Tuesday, August 15, 2017

I have finally found a story that truly horrifies me. It is in the Wall Street Journal this afternoon and can be read here.

For many years – decades –  I have heard all the wonderful things that Swedish socialist society does for its citizens, frequently announced with a 'so there' triumph by friends who have visited the place. I have long thought that there was a great downside to all the societal miracles that were being pulled off in that worker's wonderland of Sweden.


And this is it.

I don't know how you will perceive it, but it gives me the absolute horrors. There is no way to describe the creepy (that word is not strong enough by half) feeling that the thought of a supposedly benign entity – the Swedish government – entrapping and enslaving, not to mention emasculating, the citizens of Sweden. The power of the state, when abetted in the way that the Swedish state has been, is nothing less than total.

It has become all-powerful in a subtle and underhanded way. To hear Swedish citizens and visitors to that land describe the wonders of the government is to hear the tinkling of sleigh bells and windchimes ringing forth.

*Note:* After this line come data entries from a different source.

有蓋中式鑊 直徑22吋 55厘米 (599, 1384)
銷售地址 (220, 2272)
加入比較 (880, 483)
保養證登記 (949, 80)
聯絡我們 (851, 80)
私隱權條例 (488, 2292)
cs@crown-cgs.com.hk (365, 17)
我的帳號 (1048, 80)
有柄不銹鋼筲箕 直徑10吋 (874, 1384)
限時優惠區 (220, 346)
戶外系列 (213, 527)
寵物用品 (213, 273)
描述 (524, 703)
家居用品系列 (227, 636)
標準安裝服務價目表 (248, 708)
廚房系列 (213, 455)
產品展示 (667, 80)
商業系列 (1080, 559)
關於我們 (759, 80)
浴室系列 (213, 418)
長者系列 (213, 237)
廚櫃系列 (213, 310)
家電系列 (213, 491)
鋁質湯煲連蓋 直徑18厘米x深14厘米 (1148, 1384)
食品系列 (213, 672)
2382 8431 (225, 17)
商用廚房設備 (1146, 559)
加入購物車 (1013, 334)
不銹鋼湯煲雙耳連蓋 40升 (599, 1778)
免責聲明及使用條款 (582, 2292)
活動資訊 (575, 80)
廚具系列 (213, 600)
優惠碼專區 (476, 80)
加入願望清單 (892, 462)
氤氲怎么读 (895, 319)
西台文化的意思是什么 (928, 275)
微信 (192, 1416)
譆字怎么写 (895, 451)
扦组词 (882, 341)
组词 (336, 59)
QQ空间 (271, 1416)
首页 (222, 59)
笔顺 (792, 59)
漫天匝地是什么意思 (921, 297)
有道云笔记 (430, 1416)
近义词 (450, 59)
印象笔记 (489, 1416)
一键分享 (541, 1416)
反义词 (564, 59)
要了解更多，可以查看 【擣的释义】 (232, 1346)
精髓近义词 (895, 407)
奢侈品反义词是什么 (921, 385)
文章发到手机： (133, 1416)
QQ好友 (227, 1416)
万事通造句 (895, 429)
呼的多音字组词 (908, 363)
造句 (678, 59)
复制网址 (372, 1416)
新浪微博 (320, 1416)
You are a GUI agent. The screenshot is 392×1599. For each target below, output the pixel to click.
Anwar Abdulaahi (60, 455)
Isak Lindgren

The reality is more the sound of chains being pulled by Marley's ghost in Dickens "A Christmas Carol."


Monday, August 14, 2017

A great article from Allen West, former South Florida congressman. I had contemplated writing a similar treatise, but his is pretty good. It'll save me a little time. That article is located here.

Alan West is also a product of the University of Tennessee, a few years after me (Was everybody?). He spent his time until he began his political career in the U.S. Army.


Sunday, August 13, 2017

What a week.

We have had threats from Pyongyang, and the hegemony that Google holds over us all is laid bare to reveal the groupthink within.

​But the focus of this column will be differently oriented. We will concentrate on an older, stodgier topic.


Some time ago, I received a bill from Tower Hill Insurance for flood insurance, 2017 – 2018 edition. I thought we had put this issue to bed last year, and that the mere fact that my house finish floor elevation is at 139'-4" is sufficient evidence that my house is not in danger of being washed away. 


The flood elevation is 136.' At this level, the chance of flooding is 1%. This is the FEMA limit. The finished floor elevation of my house is 3'-4" above this 1% level, reducing the amount of flooding possibility further with every inch that the floor elevation of my house exceeds the FEMA limit.


Flood insurance ($400+/annum) is not required for my property.


Two weeks ago, I discovered, to my dismay, that the insurance company was relying upon information that contradicted my findings, and they were requiring flood insurance on my house.

I ordered information from the offending agency (FEMA) so that I might see what the problem is. After conversations with numerous functionaries and with numerous 'authorities,' I found that the flood map – taken from satellite photos – that FEMA is using is grossly in error. It shows the location at which I am currently sitting in front of my computer to be underwater.

My feet are not wet, except for a certain slight sweatiness that is the typical condition of my feet in the summertime.

There is this image which, along with my commentary, explains in no uncertain terms that the Google Maps image is in error.

It will be sometime in the future when FEMA admits it's error. Bureaucracy cannot be hurried, no matter what evidence exists that shows it in error. The urgency that forces a response to emergency conditions is not present in this case.

And I suppose that is correct. It is only one year's insurance premium, after all. No one at FEMA is having to pay that $400+.